Native charts across all three formats, a deterministic-cover subtitle fill, a
single source of truth for component-survival, and a round of correctness +
quality fixes from a multi-agent code review. Brand Profiles from 0.1.x/0.2.0 keep
working unchanged.

Added

  • A chart block is now authored as a native chart on both Word and PowerPoint
    (a real DrawingML c:chart: an inline w:drawing on docx, a graphicFrame on
    pptx), no longer flattened to body text. bar/column/barh/line/area/pie/
    doughnut map to the matching chart type (unknown -> clustered column, surfaced as
    INFO); series/categories/title come from the block, and the chart inherits the
    document/deck theme's accent colors so it is on-brand by construction. A
    multi-series pie/doughnut surfaces a truncation WARNING; an empty/all-non-numeric
    chart degrades loudly. A shared ooxml.chart builds the docx chart with INLINE
    cached data (no embedded workbook) and is the single data gate both formats use;
    the pptx data workbook's wall-clock timestamps are normalized by
    repack_fixed_timestamps (now recursive over nested OOXML packages), so generation
    stays byte-idempotent on both.
  • Excel charts complete the set: a GridDocument.charts entry ({sheet?, type, title?, anchor, data, categories?, data_titles?}) is authored as a NATIVE
    openpyxl chart that REFERENCES the workbook's own cell ranges (the grid model is
    range-based, so the data lives in the sheet). Same type map / unknown-type INFO
    fallback / loud degrade contract; the chart inherits the workbook theme, and
    generation stays byte-idempotent. All three formats now author native charts.
  • Word: the deterministic cover fill (comprehension absent) now also places
    the authored subtitle into the cover slot identified by its resolved
    cover.subtitle style - correct-by-style, never guessed from the template's
    placeholder text - so the output no longer shows the template's stale demo
    subtitle.

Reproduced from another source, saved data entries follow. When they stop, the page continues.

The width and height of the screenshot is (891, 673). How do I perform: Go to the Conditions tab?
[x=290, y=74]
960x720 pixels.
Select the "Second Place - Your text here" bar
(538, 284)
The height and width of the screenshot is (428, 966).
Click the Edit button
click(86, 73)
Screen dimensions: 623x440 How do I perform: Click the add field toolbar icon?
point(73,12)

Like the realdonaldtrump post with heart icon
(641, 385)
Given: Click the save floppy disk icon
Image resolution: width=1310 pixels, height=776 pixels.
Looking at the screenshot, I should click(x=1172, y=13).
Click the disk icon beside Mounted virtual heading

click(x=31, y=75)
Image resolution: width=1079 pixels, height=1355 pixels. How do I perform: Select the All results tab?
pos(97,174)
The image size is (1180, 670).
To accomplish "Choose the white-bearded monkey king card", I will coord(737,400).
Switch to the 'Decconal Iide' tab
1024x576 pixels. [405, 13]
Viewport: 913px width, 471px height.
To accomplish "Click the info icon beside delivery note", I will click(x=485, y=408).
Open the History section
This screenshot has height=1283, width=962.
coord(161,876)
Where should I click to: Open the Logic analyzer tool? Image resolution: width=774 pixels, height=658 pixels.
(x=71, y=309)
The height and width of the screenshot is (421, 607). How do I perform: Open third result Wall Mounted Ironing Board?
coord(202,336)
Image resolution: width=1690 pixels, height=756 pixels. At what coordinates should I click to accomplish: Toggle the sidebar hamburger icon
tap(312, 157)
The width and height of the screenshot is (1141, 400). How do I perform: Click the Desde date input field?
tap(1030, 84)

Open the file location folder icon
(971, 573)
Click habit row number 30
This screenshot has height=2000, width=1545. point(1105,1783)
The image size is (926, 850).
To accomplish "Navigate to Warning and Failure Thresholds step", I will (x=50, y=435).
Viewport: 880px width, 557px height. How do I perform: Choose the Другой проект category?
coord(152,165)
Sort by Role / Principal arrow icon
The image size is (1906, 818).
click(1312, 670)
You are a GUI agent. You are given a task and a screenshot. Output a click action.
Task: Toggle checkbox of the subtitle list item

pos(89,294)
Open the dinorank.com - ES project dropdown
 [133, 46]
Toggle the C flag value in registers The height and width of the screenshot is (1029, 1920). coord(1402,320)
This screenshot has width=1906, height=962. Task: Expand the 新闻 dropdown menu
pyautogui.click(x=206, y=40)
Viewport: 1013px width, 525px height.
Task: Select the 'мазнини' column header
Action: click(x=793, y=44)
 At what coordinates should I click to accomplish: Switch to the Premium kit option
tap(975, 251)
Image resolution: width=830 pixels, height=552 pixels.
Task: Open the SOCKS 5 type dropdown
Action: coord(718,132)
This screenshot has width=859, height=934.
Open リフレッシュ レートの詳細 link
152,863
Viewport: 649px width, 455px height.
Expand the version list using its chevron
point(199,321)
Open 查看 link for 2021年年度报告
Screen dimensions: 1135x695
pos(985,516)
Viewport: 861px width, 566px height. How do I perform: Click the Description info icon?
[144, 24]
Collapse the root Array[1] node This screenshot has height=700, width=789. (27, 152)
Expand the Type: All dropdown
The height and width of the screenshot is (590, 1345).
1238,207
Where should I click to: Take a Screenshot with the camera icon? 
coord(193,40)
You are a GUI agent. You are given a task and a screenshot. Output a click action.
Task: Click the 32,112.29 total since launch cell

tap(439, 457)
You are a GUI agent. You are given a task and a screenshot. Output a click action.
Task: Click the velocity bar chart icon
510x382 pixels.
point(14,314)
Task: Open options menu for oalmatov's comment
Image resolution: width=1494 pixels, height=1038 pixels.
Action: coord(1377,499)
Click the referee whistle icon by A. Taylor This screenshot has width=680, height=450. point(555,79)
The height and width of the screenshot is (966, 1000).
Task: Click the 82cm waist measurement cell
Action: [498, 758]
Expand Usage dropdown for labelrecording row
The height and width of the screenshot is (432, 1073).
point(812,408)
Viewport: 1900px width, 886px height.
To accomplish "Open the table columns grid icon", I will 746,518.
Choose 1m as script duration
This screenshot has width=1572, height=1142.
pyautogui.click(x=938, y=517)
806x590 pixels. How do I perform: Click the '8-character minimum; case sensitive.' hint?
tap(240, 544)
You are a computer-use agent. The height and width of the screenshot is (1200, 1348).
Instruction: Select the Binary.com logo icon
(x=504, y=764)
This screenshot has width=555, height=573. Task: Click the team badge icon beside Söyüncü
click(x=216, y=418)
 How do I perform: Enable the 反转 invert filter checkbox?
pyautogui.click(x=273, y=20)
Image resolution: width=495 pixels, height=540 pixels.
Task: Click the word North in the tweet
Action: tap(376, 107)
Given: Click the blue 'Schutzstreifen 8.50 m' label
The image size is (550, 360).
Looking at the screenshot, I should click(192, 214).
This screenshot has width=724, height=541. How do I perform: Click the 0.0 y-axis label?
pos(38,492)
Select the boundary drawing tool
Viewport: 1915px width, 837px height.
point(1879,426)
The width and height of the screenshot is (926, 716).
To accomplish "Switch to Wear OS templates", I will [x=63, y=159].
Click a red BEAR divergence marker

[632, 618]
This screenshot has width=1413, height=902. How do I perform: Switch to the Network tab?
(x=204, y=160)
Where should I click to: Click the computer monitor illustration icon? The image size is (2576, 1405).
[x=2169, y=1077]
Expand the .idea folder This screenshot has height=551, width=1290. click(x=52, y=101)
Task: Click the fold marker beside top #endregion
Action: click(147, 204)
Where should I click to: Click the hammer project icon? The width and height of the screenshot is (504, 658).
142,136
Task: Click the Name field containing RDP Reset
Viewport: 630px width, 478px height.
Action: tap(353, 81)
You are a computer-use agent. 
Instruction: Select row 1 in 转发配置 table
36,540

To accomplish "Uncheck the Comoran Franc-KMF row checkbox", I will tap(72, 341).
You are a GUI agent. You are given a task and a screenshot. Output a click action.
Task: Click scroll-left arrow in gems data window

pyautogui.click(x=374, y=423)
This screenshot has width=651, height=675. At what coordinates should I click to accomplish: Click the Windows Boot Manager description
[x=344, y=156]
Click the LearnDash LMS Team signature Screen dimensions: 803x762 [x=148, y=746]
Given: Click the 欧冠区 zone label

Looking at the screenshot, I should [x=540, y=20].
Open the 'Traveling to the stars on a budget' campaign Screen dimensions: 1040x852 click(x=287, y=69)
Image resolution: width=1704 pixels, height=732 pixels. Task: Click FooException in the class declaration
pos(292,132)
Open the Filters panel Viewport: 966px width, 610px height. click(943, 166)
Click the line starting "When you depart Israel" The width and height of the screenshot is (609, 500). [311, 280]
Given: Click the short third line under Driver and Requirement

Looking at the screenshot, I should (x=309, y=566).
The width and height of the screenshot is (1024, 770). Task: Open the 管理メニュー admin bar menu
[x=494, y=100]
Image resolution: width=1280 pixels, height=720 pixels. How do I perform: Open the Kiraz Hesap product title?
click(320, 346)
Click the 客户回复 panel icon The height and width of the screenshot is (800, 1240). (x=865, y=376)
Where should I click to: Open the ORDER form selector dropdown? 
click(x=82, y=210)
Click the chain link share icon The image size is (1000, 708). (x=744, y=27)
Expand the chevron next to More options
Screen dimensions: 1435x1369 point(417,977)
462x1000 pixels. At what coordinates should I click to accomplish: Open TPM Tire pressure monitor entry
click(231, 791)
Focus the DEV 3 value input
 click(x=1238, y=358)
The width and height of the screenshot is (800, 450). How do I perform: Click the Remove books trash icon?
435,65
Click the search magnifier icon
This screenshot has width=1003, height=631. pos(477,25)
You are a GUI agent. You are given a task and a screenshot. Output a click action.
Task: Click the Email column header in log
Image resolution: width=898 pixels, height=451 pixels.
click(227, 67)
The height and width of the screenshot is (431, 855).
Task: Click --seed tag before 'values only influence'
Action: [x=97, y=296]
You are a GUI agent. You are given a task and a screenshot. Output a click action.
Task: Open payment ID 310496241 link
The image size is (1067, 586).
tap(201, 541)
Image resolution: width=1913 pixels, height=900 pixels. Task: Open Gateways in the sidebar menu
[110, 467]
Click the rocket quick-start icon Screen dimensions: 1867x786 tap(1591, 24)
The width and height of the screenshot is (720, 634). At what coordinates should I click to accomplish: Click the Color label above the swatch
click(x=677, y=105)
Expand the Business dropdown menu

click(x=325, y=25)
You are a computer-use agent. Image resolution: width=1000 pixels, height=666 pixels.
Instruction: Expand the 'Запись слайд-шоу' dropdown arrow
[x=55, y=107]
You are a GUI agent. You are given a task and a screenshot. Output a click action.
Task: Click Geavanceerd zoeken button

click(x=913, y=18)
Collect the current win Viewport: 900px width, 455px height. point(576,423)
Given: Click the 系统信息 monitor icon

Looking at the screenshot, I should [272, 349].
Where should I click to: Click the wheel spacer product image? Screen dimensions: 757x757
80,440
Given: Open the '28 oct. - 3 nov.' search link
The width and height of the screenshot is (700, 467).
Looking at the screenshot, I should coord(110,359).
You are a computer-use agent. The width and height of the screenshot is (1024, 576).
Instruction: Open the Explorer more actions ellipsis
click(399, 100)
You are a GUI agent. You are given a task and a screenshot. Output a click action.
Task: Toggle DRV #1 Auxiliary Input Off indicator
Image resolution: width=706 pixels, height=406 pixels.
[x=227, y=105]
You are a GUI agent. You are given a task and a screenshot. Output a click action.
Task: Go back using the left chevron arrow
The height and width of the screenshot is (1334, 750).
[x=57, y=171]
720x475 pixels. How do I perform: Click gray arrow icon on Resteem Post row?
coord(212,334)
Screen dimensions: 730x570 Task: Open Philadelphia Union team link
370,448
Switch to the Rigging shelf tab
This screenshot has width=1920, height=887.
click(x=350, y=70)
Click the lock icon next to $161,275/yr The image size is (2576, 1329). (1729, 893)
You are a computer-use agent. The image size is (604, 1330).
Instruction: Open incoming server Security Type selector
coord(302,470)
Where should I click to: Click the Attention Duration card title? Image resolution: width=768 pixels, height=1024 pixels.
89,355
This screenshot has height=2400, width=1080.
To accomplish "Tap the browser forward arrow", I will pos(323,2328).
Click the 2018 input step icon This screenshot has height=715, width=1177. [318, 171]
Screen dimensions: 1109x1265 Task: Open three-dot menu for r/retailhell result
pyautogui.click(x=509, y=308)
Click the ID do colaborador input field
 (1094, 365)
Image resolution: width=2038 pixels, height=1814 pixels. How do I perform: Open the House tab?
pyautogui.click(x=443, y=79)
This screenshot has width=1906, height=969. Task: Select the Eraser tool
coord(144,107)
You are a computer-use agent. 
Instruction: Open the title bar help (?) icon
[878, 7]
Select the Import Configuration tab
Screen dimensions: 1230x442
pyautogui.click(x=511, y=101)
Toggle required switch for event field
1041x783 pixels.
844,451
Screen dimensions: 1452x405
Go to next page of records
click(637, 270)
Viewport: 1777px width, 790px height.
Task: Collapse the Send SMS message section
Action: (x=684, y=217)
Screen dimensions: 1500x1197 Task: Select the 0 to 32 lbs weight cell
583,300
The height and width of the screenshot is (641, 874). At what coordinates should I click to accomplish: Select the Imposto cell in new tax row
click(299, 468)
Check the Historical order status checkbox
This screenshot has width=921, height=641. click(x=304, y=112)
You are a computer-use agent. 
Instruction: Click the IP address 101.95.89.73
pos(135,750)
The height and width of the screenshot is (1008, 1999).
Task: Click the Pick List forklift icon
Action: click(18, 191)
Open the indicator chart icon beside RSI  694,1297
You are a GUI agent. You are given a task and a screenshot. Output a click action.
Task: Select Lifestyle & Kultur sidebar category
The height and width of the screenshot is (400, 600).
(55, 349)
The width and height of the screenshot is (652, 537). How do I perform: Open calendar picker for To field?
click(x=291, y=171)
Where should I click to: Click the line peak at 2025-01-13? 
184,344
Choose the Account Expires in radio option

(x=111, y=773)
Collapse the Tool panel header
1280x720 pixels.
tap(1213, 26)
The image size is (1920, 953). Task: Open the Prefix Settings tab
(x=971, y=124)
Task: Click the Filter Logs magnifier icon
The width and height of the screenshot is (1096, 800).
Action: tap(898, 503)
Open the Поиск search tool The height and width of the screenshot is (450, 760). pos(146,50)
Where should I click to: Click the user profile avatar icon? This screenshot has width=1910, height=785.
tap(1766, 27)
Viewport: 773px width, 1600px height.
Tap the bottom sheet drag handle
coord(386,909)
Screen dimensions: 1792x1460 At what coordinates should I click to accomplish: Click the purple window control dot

Role inference resolves cover.subtitle from a custom
    subtitle-named style (preferred) or the builtin Subtitle; a multilingual
    subtitle name-token family backs it. Templates whose subtitle is a databound
    SDT keep working via core-property sync; extra cover fields (date/id/author)
    remain the comprehension path's job and are still surfaced as unplaced.

Fixed

  • General correctness + quality review (multi-agent, adversarially verified):
    • Word/PPTX tables no longer drop multi-run column headers. A header cell
      authored with rich runs (e.g. plain text + a bold unit) kept only its first
      run through Table.from_dict; every run is now preserved (and the loose
      {"runs": [...]} / {"text": "..."} / run-list / string shapes a body cell
      accepts are accepted for columns too).
    • PowerPoint body text on a placeholderless layout degrades loudly instead
      of vanishing silently (a block_degraded WARNING is now recorded).
    • Word hyperlink runs with empty text no longer emit an empty w:hyperlink.
    • comprehend's skeleton demo/required annotation matched the wrong key
      (always None); it now keys on the region id, so the annotation actually applies.
    • extract wraps its work in error handling (clean ERROR extract: ... + exit 1,
      matching generate) and defaults --scope to auto like the other commands.
    • Idempotency: a non-UTF-8 core.xml no longer crashes the timestamp pin; the
      nested-package dcterms regex uses [^<]* + count=1 so it cannot cross a tag
      boundary on malformed XML.
  • Quality cleanups: consolidated the duplicate docx _apply_*_style helpers,
    removed the unused safe_filename utility, dropped a redundant set() in
    has_part, removed a duplicate visual.no_pages finding, and stopped running
    check_profile twice in the QA gate.

Changed

  • component_survival now has a single source of truth. The pptx generator's
    own pre-reconcile, drop-to-zero variant was removed; the QA gate's
    check_component_survival (which re-reads the shell and output independently,
    for all three formats, on any count decrease) is the sole emitter. This ends the
    duplicate, differently-worded component_survival findings a pptx run produced.